Similarly, long vertical sections are aggregated into barline filaments.

The crossing of these horizontal and vertical filaments, sometimes fairly wavy, represents a kind of "grid". Because such filaments are often far from being straight lines, they are implemented as natural splines (sequences of bezier curves with continuity up to the second derivative).

From that point on, this grid is taken as the geometric referential for all other entities. Note that this intrinsic referential allows Audiveris to directly cope with skewed page and / or wavy lines with no deskewing or other processing.

If you wish, you can still ask Audiveris to produce a "dewarped" image, by using the referential as the dewarping grid. Doing so, Audiveris GRID step can also be used as a standalone image dewarping preprocessor.
To compute and display the dewarped image, simply set the constant omr.grid.GridBuilder.buildDewarpedTarget to true, and to save the dewarped image to disk set the constant omr.grid.TargetBuilder.storeDewarp to true.

See below the differences between the initial (warped) image and the final (dewarped) image. Note the pixels colors are not modified, only their coordinates are.

Initial warped image
Final dewarped image

Systems step

Manual edition of system boundaries

The SYSTEMS step handles the separation between systems, and the dispatching of all sections and glyphs to their "containing" system.

From that point on, most processings will be done at system level. This limits the amount of entities (sections & glyphs) to search, and allows to process all systems in parallel, thus taking advantage of the computer hardware architecture.

Audiveris tries to define a "smart" border between adjacent systems which assigns the glyphs to the system they logically belong to.

You can still manually modify the border, by starting a boundary edition session via the (right-click) context menu Boundaries... | Start edition. The broken lines of all boundaries are highlighted in red color. With the mouse, you can adjust the border by simply dragging the lines and points. An intermediate point is automatically removed when it gets aligned with the previous and the next point. When you are done, end the session by Boundaries... | Complete edition so that modifications get immediately taken into account.

Measures step

Measures defined by barlines

The MEASURES step uses the barlines candidates to build and check the measures of every system. Global measure consistency is further checked for systems that contain more than a single staff.

Texts step

System filtered image passed to OCR

The TEXTS step works on each system in parallel.

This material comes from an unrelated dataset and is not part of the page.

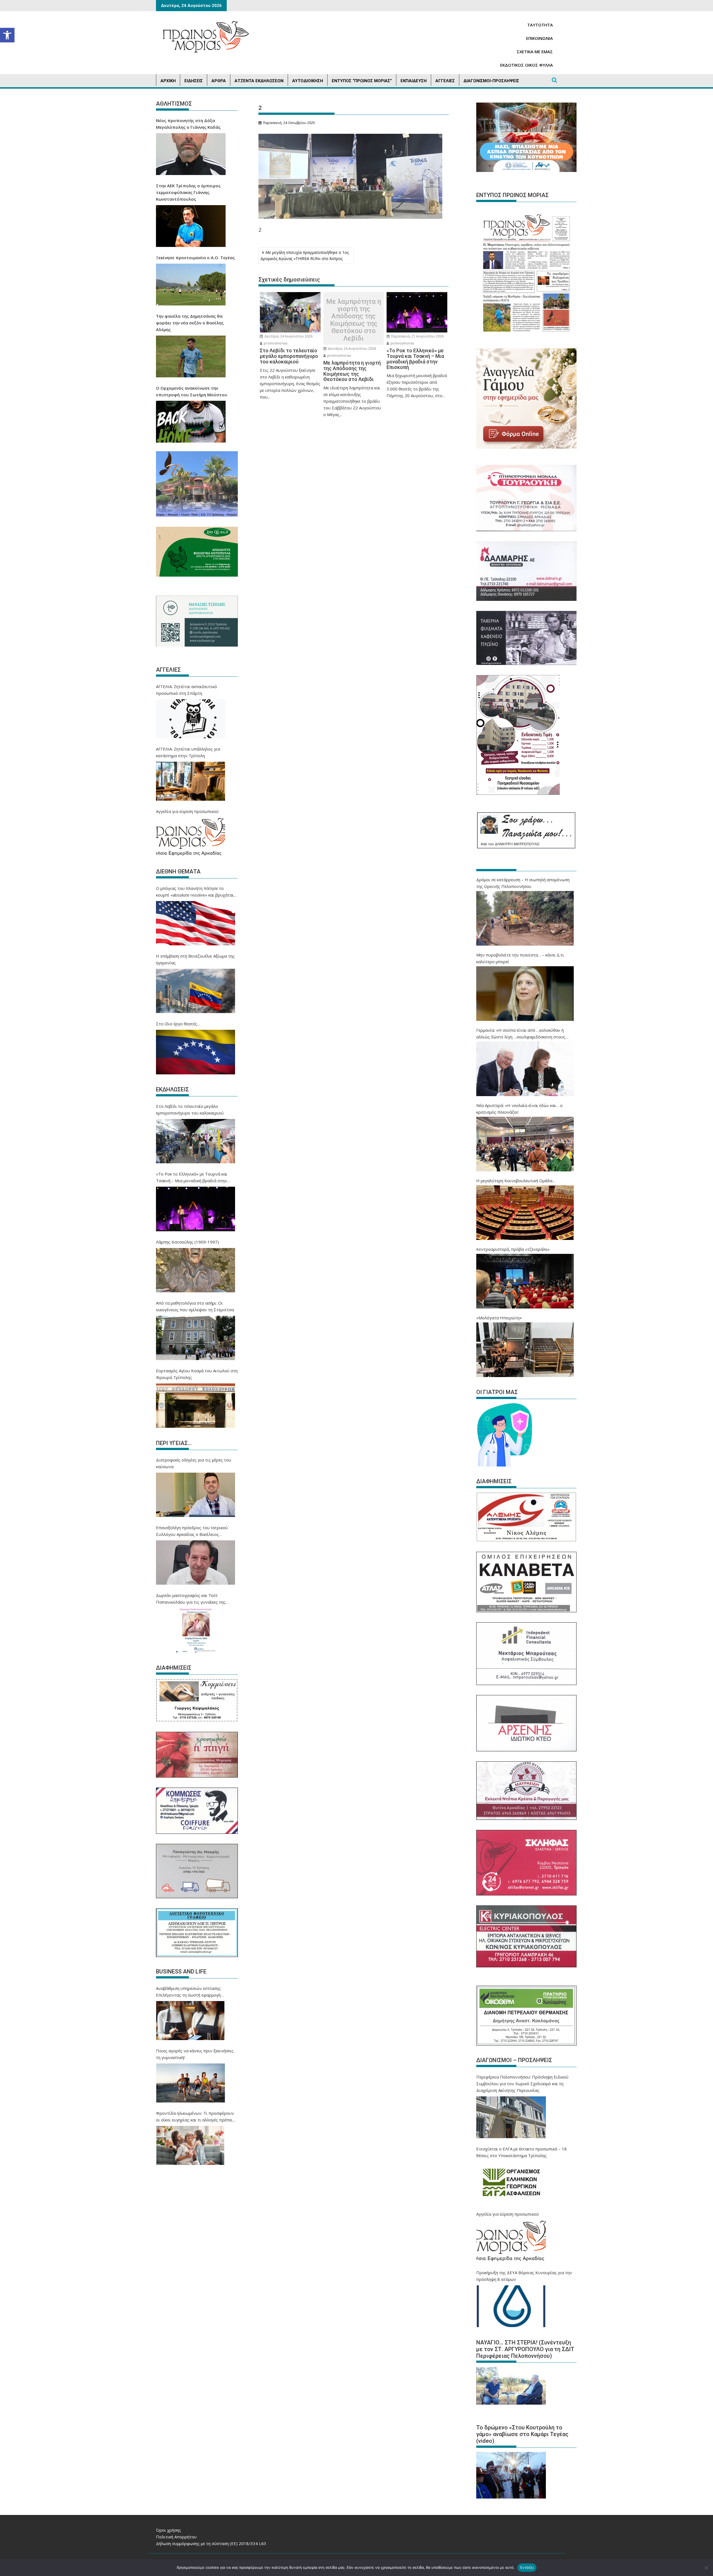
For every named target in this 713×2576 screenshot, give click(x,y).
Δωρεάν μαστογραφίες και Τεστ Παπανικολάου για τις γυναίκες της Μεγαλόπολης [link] (191, 1598)
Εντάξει (527, 2567)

It first builds an image of the system area, hiding all glyphs which are too wide or too high, or which intersect a staff interior.

It then hands this filtered system image over to the OCR engine, which performs a layout analysis of the image and the transcription of the detected text blocks.

Sticks step

Ledgers and stems

The STICKS step searches systems for sticks, either horizontal or vertical.

  • Horizontal sticks are further checked to be assigned the LEDGER shape.
  • Vertical sticks can give birth to STEM entities.

Symbols step

Noteheads in orange and beams in cyan

The SYMBOLS step aggregates unassigned sections that connect either horizontally or vertically into glyphs.

For each glyph, Audiveris computes a series of key parameters based on ART moments (as used by MPEG-7) and feeds the Neural Network evaluator to look for a suitable shape.

Several dedicated patterns are run at system level to further check and correct the glyphs assignments.

The SYMBOLS step iterates at system level on the cycle: aggregation / assignment / patterns.

The final glyphs are displayed with a color that is specific to their assigned shape.

Pages step

Logical entities

The PAGES step works at page level to translate all assigned glyphs to their corresponding score logical entities.

Global consistency checks are run at page level, to adjust parameters such as the time signatures.

Score step

One color for each voice

The SCORE step connects the various pages of a multi-page score (this step is almost void for a single-page score):

  • Connection of system parts (including voices and instruments) across pages
  • Global measure numbering
  • Use of time signatures to check measure durations
  • Connection of orphaned slurs across pages

Using menu Views | Show score voices, or the related F11 key, you can visualize the voices with different colors as shown on the presented picture.

Nota:

  • For the time being, the SCORE step works on the pages loaded as parts of the multi-page score in memory.
  • For large scores that won't fit in memory, a different approach is needed, whereby pages will be separately recognized and saved as MusicXML files. An offline final reduction task will then run to connect these pages XML files. Further work is still to be done, but a prototype is already available in the omr.score.ScoreXmlReduction class.

Development

This section is meant for developers rather than "plain" users of Audiveris.

Building from Source

Use of NetBeans

This is by far the easiest way, whatever your operating system, to download all the source pieces from Kenai Mercurial (Hg) repository and build Audiveris from them.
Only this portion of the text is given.